*** Opening of Available data ***

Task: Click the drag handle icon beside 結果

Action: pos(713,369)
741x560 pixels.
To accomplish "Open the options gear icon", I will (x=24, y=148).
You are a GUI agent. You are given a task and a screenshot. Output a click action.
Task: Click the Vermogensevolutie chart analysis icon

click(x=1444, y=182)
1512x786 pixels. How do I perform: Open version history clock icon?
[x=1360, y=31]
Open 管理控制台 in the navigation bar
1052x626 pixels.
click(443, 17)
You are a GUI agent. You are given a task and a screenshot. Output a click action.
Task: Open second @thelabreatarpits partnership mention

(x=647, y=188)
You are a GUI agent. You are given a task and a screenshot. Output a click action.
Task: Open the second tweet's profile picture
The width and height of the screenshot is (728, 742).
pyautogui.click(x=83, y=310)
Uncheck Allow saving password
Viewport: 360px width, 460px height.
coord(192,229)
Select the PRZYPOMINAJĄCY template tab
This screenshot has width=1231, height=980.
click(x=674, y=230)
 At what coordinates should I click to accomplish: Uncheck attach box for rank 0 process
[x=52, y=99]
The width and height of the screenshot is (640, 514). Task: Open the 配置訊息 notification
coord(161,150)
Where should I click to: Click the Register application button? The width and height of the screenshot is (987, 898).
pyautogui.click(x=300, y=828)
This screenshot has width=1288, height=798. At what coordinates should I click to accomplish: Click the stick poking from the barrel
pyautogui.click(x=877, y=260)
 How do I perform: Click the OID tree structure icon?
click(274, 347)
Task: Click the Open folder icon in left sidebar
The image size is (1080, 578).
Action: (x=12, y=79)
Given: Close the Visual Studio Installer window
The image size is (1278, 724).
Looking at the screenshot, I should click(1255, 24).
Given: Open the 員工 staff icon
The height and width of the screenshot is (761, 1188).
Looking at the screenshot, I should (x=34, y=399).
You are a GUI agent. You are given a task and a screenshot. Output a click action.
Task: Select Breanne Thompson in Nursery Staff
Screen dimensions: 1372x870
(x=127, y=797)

*** Close of Available data ***

What this task involves =>
Set down each record verbatim.

Solution to this exercise =>
Task: Click the drag handle icon beside 結果

Action: pos(713,369)
741x560 pixels.
To accomplish "Open the options gear icon", I will (x=24, y=148).
You are a GUI agent. You are given a task and a screenshot. Output a click action.
Task: Click the Vermogensevolutie chart analysis icon

click(x=1444, y=182)
1512x786 pixels. How do I perform: Open version history clock icon?
[x=1360, y=31]
Open 管理控制台 in the navigation bar
1052x626 pixels.
click(443, 17)
You are a GUI agent. You are given a task and a screenshot. Output a click action.
Task: Open second @thelabreatarpits partnership mention

(x=647, y=188)
You are a GUI agent. You are given a task and a screenshot. Output a click action.
Task: Open the second tweet's profile picture
The width and height of the screenshot is (728, 742).
pyautogui.click(x=83, y=310)
Uncheck Allow saving password
Viewport: 360px width, 460px height.
coord(192,229)
Select the PRZYPOMINAJĄCY template tab
This screenshot has width=1231, height=980.
click(x=674, y=230)
 At what coordinates should I click to accomplish: Uncheck attach box for rank 0 process
[x=52, y=99]
The width and height of the screenshot is (640, 514). Task: Open the 配置訊息 notification
coord(161,150)
Where should I click to: Click the Register application button? The width and height of the screenshot is (987, 898).
pyautogui.click(x=300, y=828)
This screenshot has width=1288, height=798. At what coordinates should I click to accomplish: Click the stick poking from the barrel
pyautogui.click(x=877, y=260)
 How do I perform: Click the OID tree structure icon?
click(274, 347)
Task: Click the Open folder icon in left sidebar
The image size is (1080, 578).
Action: (x=12, y=79)
Given: Close the Visual Studio Installer window
The image size is (1278, 724).
Looking at the screenshot, I should click(1255, 24).
Given: Open the 員工 staff icon
The height and width of the screenshot is (761, 1188).
Looking at the screenshot, I should (x=34, y=399).
You are a GUI agent. You are given a task and a screenshot. Output a click action.
Task: Select Breanne Thompson in Nursery Staff
Screen dimensions: 1372x870
(x=127, y=797)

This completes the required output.